*** Opening of Given records ***

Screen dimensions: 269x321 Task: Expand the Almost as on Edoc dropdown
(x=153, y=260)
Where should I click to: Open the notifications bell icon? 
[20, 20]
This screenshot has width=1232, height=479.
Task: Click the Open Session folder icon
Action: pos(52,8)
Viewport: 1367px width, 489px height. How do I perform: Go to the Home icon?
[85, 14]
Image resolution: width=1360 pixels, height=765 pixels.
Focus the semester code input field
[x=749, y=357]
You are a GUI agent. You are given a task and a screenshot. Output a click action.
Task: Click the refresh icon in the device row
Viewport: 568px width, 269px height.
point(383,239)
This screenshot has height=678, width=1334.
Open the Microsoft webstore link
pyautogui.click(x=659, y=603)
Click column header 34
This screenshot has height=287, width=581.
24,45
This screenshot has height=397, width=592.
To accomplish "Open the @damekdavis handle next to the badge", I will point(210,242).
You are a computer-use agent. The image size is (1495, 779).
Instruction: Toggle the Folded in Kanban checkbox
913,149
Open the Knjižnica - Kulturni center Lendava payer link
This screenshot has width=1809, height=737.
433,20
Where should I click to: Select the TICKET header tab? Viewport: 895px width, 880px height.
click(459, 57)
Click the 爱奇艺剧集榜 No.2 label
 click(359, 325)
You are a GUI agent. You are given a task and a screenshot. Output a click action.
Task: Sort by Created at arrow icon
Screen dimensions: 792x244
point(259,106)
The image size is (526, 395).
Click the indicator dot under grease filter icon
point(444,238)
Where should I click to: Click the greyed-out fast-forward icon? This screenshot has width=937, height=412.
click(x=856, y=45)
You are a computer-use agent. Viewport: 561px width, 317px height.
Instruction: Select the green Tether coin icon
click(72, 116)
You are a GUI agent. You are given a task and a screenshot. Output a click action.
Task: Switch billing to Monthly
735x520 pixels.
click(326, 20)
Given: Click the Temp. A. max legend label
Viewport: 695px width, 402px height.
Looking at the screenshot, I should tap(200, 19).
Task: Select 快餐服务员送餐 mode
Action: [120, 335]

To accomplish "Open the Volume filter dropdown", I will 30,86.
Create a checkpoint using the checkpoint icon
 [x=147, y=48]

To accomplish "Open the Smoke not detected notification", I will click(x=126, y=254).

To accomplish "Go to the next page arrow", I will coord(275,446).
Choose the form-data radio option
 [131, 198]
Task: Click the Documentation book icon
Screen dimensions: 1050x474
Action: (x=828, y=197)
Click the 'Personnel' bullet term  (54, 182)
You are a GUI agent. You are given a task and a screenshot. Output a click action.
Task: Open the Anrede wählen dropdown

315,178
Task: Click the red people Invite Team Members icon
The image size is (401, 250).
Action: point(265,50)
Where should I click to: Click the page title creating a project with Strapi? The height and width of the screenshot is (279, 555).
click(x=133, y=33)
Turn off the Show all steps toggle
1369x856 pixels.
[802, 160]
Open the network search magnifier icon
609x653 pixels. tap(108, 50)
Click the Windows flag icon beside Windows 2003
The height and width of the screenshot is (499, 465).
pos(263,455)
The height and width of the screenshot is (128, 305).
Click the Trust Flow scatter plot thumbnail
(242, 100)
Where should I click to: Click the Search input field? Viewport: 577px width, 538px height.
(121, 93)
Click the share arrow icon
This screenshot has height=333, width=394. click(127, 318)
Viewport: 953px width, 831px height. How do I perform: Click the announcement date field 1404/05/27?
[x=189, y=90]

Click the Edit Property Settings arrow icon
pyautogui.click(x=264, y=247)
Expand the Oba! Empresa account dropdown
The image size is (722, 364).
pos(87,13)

*** Close of Given records ***

Taking the records above, retype every line from the one with "The image size is (401, 250)." down to the one with "The height and width of the screenshot is (128, 305).", exactly and with nothing else.

### Result of the task:
The image size is (401, 250).
Action: point(265,50)
Where should I click to: Click the page title creating a project with Strapi? The height and width of the screenshot is (279, 555).
click(x=133, y=33)
Turn off the Show all steps toggle
1369x856 pixels.
[802, 160]
Open the network search magnifier icon
609x653 pixels. tap(108, 50)
Click the Windows flag icon beside Windows 2003
The height and width of the screenshot is (499, 465).
pos(263,455)
The height and width of the screenshot is (128, 305).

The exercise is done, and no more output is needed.